- **How to complete this task**
Which lines of the records below contain the word "computer"? Show each one.

Recorded data Block Start

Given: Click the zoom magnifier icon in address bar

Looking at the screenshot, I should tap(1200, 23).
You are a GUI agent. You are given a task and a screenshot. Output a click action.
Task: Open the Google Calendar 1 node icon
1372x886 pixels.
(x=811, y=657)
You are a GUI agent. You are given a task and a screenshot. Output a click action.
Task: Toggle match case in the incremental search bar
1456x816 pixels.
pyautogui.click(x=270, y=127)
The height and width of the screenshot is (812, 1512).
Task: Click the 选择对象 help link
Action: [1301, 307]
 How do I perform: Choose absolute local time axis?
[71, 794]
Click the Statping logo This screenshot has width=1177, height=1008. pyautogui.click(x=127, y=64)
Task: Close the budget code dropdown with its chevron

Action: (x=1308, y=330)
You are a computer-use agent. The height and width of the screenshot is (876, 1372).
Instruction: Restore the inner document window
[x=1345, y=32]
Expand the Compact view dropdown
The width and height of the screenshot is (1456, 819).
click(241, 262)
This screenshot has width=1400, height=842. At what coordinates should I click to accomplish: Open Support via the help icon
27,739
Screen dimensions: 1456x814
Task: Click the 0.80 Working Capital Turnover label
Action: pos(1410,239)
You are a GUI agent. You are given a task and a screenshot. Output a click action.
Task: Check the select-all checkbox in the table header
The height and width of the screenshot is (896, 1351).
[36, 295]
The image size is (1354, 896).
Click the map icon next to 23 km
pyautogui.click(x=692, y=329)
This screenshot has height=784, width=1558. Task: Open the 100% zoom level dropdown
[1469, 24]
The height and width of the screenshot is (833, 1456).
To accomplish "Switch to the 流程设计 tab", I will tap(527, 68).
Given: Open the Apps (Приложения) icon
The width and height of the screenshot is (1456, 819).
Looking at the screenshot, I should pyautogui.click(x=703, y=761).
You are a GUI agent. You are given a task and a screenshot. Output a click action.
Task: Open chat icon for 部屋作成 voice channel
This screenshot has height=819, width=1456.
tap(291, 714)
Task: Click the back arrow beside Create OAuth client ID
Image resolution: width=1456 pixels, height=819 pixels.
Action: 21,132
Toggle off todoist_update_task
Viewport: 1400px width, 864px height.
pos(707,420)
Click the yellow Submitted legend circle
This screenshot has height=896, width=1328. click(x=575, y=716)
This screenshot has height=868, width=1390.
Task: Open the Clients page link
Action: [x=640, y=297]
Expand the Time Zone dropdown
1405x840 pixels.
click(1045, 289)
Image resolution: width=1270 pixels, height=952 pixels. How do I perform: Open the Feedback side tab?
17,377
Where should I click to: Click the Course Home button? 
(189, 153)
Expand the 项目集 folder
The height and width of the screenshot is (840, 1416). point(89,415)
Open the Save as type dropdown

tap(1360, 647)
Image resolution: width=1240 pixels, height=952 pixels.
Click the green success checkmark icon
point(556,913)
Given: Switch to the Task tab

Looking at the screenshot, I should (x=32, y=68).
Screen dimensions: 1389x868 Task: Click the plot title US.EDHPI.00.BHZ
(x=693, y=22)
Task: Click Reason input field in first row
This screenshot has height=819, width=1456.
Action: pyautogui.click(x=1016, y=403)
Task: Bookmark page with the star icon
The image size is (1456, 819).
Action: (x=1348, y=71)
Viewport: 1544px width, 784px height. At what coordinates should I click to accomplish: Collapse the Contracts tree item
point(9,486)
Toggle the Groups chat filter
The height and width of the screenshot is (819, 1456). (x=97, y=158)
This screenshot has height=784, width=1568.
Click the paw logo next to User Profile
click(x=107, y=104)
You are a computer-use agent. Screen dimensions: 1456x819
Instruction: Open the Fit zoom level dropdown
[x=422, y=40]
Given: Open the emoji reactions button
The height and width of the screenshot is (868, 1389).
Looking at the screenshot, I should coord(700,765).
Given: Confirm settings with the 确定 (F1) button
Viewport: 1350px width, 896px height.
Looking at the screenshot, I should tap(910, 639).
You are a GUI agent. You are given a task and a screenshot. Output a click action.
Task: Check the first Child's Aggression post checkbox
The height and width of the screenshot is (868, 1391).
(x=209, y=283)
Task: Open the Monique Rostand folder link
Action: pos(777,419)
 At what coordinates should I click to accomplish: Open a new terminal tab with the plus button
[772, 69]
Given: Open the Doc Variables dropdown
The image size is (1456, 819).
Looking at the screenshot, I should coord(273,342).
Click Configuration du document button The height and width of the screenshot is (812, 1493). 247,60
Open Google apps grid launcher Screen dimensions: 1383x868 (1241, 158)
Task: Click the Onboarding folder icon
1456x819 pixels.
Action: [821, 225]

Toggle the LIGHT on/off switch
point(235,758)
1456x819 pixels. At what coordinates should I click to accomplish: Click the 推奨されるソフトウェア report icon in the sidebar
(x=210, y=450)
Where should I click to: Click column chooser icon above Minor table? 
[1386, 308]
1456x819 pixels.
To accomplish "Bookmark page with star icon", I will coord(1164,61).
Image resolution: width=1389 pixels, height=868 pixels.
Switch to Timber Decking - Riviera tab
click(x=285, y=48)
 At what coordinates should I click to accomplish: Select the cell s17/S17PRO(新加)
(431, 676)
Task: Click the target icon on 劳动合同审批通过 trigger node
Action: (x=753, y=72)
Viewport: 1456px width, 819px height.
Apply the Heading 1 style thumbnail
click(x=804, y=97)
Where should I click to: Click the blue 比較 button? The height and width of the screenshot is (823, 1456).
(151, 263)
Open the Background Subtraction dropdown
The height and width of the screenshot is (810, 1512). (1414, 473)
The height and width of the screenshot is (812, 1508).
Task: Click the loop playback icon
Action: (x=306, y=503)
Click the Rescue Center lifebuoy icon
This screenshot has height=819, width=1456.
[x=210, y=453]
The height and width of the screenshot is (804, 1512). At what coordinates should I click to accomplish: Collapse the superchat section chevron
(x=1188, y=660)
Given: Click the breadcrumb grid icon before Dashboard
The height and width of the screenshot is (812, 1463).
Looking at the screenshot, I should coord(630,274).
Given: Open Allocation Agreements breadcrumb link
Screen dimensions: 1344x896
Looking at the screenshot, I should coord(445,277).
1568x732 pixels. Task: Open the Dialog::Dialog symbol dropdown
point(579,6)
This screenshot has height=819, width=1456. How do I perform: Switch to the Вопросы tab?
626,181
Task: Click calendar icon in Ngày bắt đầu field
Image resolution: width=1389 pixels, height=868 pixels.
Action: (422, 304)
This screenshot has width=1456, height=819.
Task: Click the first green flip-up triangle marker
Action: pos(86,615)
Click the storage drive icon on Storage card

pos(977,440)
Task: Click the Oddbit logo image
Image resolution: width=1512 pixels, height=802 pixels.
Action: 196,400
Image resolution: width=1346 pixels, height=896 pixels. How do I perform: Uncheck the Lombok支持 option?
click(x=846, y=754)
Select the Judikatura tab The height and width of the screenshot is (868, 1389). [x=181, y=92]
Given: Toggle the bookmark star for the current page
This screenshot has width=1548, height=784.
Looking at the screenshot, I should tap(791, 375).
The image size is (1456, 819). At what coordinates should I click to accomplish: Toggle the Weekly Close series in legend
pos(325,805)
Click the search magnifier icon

Recorded data Block End

- **Answer section**
You are a computer-use agent. The height and width of the screenshot is (876, 1372).
You are a computer-use agent. Screen dimensions: 1456x819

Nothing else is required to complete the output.